> _Entries_:
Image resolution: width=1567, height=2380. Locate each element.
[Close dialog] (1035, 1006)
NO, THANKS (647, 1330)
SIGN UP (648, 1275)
--
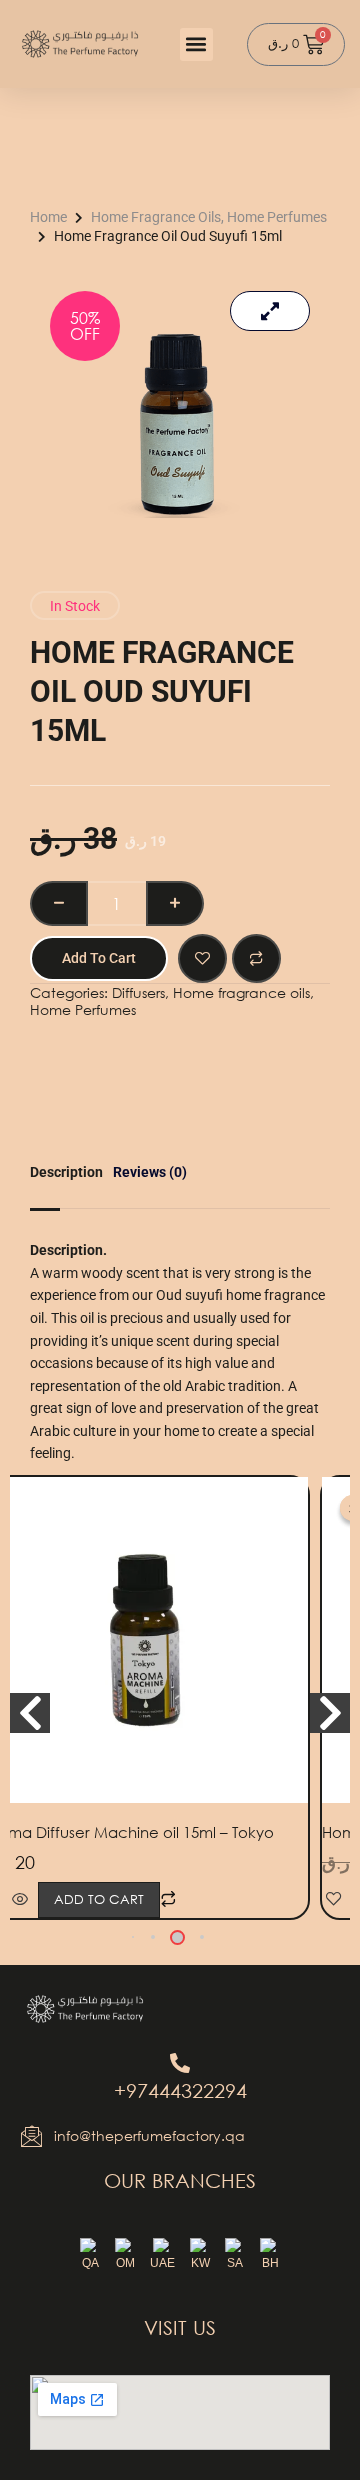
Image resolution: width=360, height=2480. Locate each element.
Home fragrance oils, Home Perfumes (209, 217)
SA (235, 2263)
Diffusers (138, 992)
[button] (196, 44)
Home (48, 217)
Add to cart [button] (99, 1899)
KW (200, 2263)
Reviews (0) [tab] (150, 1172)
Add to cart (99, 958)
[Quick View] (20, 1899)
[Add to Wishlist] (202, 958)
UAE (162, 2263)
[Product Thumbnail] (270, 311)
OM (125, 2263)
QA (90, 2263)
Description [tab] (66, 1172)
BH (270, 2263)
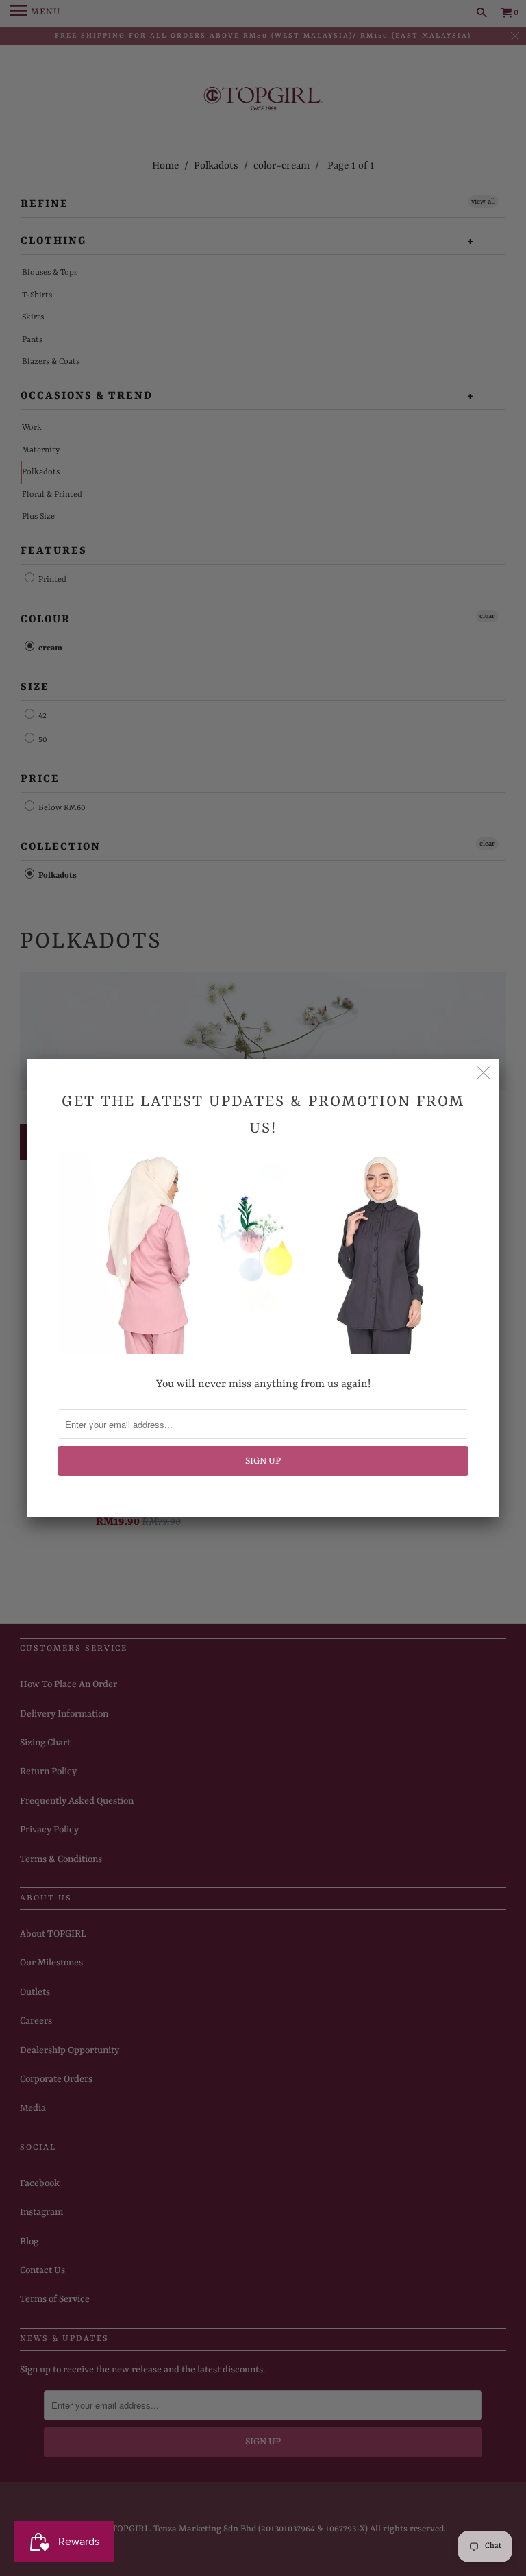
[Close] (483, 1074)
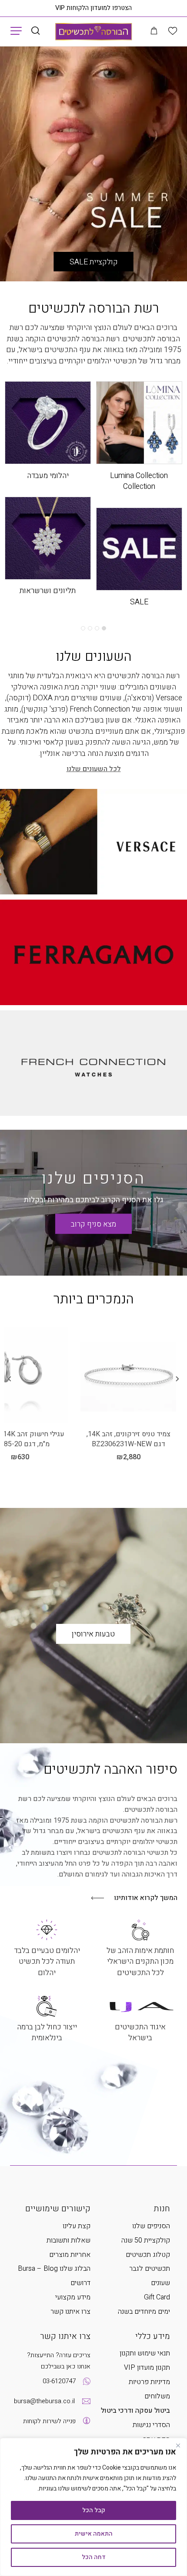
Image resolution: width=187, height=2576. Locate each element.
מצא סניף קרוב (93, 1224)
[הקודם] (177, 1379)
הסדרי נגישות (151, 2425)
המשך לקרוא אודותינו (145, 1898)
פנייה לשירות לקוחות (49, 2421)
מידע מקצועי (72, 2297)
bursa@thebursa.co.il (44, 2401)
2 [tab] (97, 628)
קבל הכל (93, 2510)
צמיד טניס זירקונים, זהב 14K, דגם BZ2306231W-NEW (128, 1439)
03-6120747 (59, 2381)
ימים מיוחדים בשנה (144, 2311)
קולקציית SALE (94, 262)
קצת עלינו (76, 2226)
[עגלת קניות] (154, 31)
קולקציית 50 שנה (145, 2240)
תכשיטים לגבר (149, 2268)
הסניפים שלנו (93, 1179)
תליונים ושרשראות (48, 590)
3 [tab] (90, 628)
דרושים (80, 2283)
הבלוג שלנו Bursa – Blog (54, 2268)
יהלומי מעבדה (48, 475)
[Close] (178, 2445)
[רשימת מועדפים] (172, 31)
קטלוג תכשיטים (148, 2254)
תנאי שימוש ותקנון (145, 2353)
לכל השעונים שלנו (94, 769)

> _What to produce_:
List every line of the data that contains the word "resolution". Case counts.

> _Task answer_:
Image resolution: width=1567, height=2380. Locate each element.
Image resolution: width=360, height=2480. Locate each element.
Image resolution: width=187, height=2576. Locate each element.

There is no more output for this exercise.